Both the line below containing "1075x662 pixels." and the line containing "Open the Activities", along with every line between them, should be repeated exactly; no other line belongs in the answer.

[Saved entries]
>>>

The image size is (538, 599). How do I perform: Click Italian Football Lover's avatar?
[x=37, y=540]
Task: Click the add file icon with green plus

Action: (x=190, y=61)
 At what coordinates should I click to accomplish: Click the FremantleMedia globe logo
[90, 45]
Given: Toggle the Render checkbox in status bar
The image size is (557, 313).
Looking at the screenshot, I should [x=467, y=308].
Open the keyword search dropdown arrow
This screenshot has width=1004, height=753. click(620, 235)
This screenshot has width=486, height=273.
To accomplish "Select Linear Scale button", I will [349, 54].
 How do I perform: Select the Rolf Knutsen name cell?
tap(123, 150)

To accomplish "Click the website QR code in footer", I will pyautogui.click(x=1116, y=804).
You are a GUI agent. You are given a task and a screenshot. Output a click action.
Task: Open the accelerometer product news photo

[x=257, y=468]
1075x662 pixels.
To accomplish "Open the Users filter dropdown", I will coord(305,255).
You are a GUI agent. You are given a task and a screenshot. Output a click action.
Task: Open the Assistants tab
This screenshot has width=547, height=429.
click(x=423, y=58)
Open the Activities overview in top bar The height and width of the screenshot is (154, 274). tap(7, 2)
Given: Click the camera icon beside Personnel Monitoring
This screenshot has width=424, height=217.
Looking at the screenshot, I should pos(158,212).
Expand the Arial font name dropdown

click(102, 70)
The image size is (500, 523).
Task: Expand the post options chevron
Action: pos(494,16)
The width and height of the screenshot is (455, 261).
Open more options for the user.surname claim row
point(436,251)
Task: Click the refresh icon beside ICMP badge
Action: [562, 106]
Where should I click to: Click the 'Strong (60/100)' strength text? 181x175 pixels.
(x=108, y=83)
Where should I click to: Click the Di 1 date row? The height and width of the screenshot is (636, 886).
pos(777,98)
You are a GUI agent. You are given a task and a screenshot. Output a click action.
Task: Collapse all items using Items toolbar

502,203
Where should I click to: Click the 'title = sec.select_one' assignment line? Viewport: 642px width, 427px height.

<<<

→ **Worked solution**
1075x662 pixels.
To accomplish "Open the Users filter dropdown", I will coord(305,255).
You are a GUI agent. You are given a task and a screenshot. Output a click action.
Task: Open the Assistants tab
This screenshot has width=547, height=429.
click(x=423, y=58)
Open the Activities overview in top bar The height and width of the screenshot is (154, 274). tap(7, 2)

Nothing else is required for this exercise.